## Selection
[START]
COSTAS Standings, Week One

by Andrew Mooney

As promised, here are the COSTAS standings for the first week of Olympic competition. To learn more about how COSTAS is calculated and what it intends to measure, read my original post here. Medal figures are current as of Saturday afternoon’s competition.

First, we have the medal standings as traditionally recorded:


Now here are those same standings, revisualized by COSTAS:


Like in 2008, China has opened up a giant lead over the rest of the field. Though they do not have a substantial advantage in gold medals, the Chinese have swept entire sports, like badminton, table tennis, and diving. The vast majority of the U.S.’s medal haul to this point has come in swimming (14 golds, eight silvers, and six bronzes), so our COSTAS total is discounted due to the large number of swimming events. The U.S. is actually far closer to third-place South Korea, which won big in archery and fencing, than to our red rivals.
[END]
## Dataset entries
[START]
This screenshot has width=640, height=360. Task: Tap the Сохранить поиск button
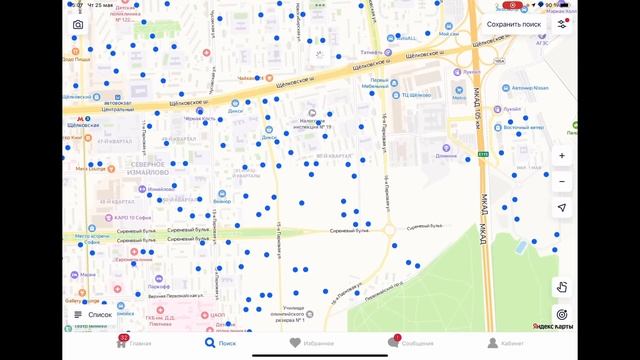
[END]
[START]
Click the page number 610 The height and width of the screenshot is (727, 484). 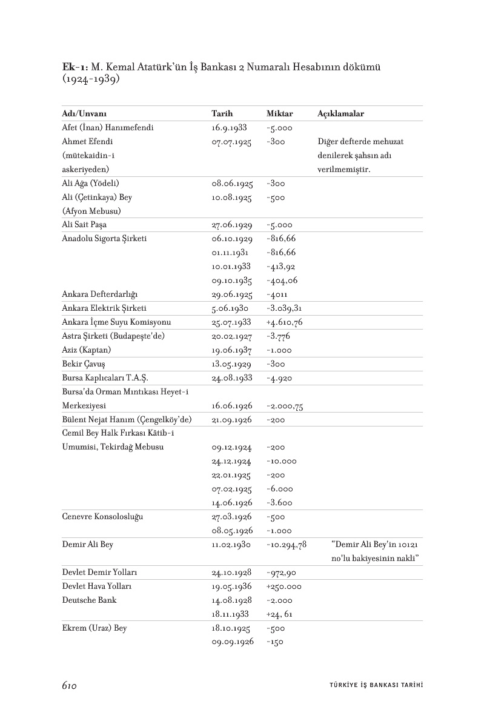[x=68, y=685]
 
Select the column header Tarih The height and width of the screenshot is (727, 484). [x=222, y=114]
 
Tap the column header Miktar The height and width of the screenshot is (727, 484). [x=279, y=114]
[END]
[START]
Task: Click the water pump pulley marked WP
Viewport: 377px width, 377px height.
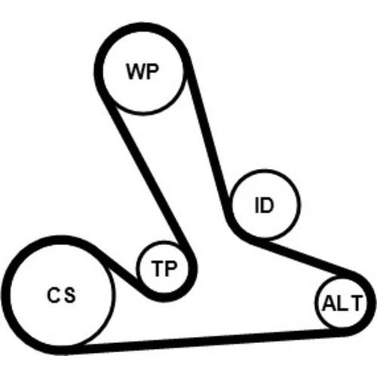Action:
[END]
## Tasks to complete
#1 From the COSTAS standings post, write out everything from "As promised, here" down to "Saturday afternoon’s competition.".
#2 Please pull out everything in the records from the line that contains "Select the column" down to the line that contains "Tap the column", both lines included, and repeat those lines exactly.

## Solutions to the tasks
#1
As promised, here are the COSTAS standings for the first week of Olympic competition. To learn more about how COSTAS is calculated and what it intends to measure, read my original post here. Medal figures are current as of Saturday afternoon’s competition.

#2
Select the column header Tarih The height and width of the screenshot is (727, 484). [x=222, y=114]
 
Tap the column header Miktar The height and width of the screenshot is (727, 484). [x=279, y=114]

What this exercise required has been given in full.